Take props and costumes in the Sri Sri Yoga room and face paint kids. Chill and mess around. Oh and while we were deciding what else to present to the rest of the people there Thomas does these amazing stunts on the diabolo… check out the vid… only way to explain it. I want a kid like that! While Ryan did the caterpillar… he’s pretty good at breakdance. It’s show time so we join the rest for satsang and can’t remember the order … it was something like do a song, Thomas does his diabolo thing, do the play. Now I was backstage trying to keep things in order and all the boys were trippin over Priyanka… thing is she liked the attention. See she plays the Dukes wife and Ryan the duke and they had romantic innuendo going on too. At one point Priyanka was like she has feelings for me and I was like hey I have feelings for me too! Anyway so while these guys were going nuts back stage I had to keep them away from her and at the same time keep the cast ready for their time on stage. Then we do the Italian song and my Russian Kalinka song… I got to make the adults dance too and it gets faster and harder as the dance carries on but the adults were such good sports lol. More chocolate cake.

■ **Aim 1**
Reproduce all the entries that follow line for line, leaving out the pictures.
The passage and the entries are two separate pieces of material.

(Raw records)

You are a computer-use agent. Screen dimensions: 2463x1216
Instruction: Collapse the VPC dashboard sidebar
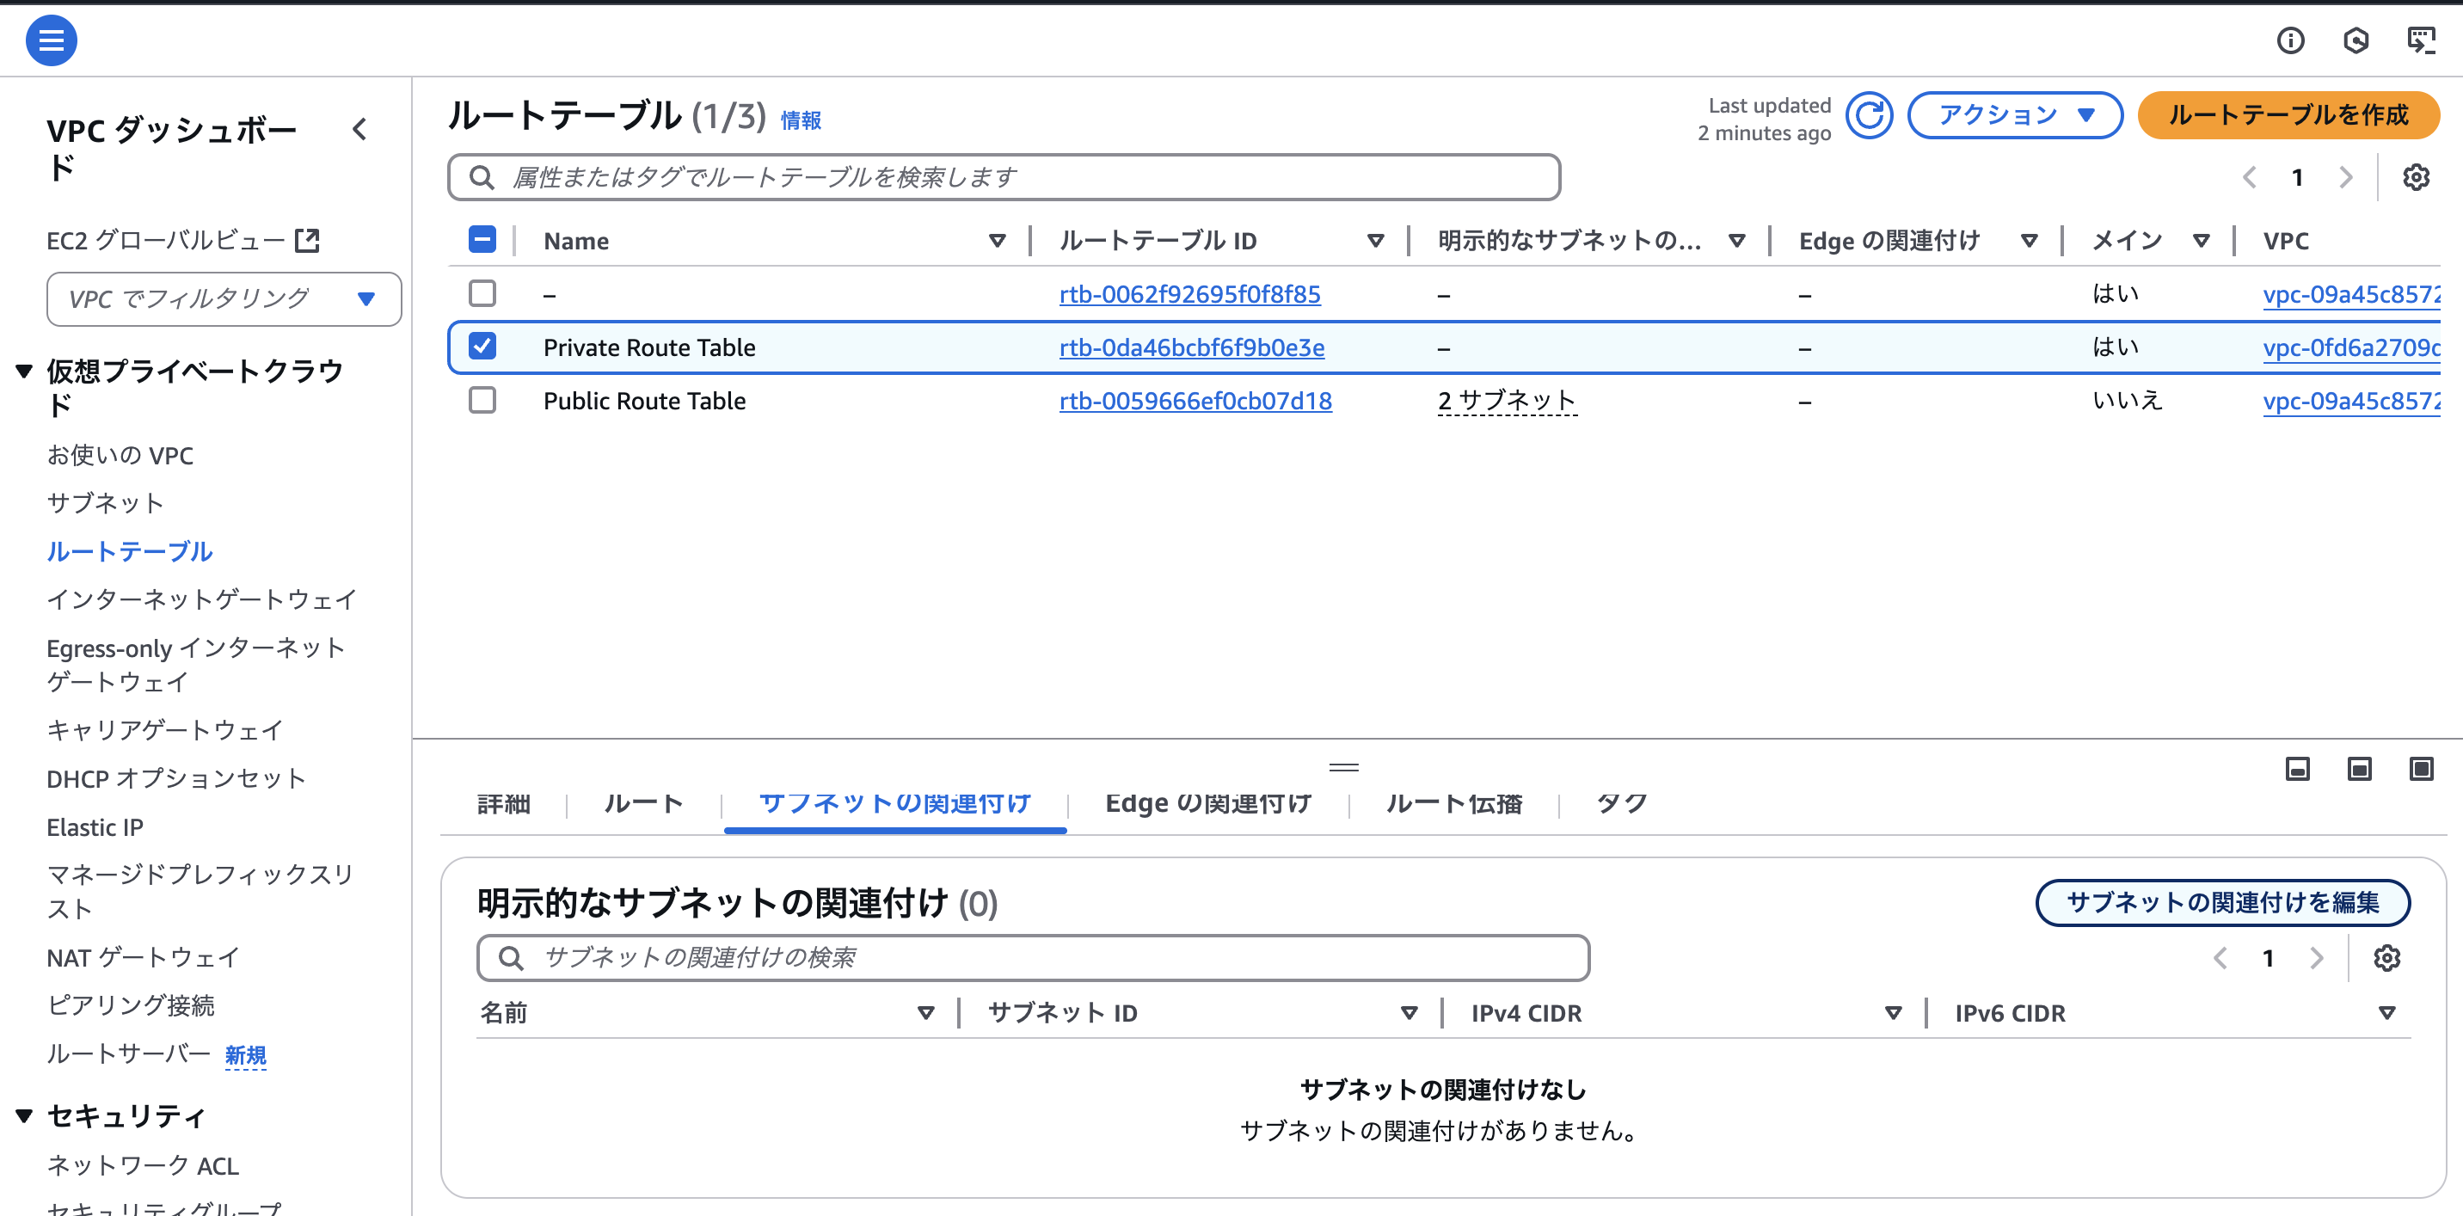point(360,129)
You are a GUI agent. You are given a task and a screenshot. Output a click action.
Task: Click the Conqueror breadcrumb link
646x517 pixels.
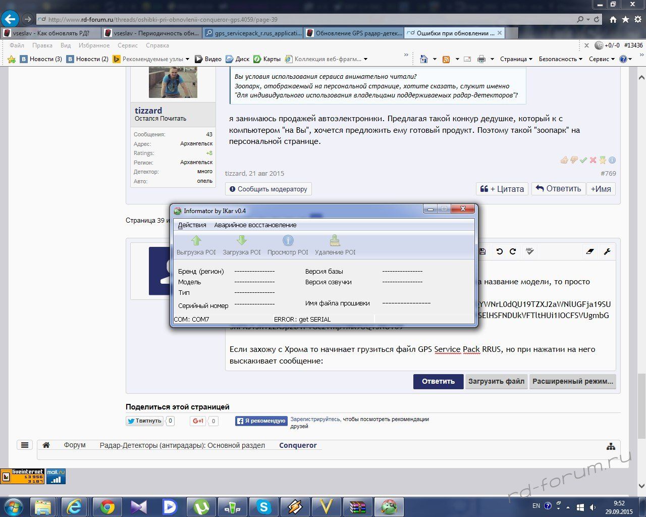(298, 445)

■ **Aim 2**
In the passage about the show, what does Thomas perform his stunts on?

■ **Full answer 1**
You are a computer-use agent. Screen dimensions: 2463x1216
Instruction: Collapse the VPC dashboard sidebar
point(360,129)
You are a GUI agent. You are given a task and a screenshot. Output a click action.
Task: Click the Conqueror breadcrumb link
646x517 pixels.
(298, 445)

■ **Full answer 2**
The diabolo.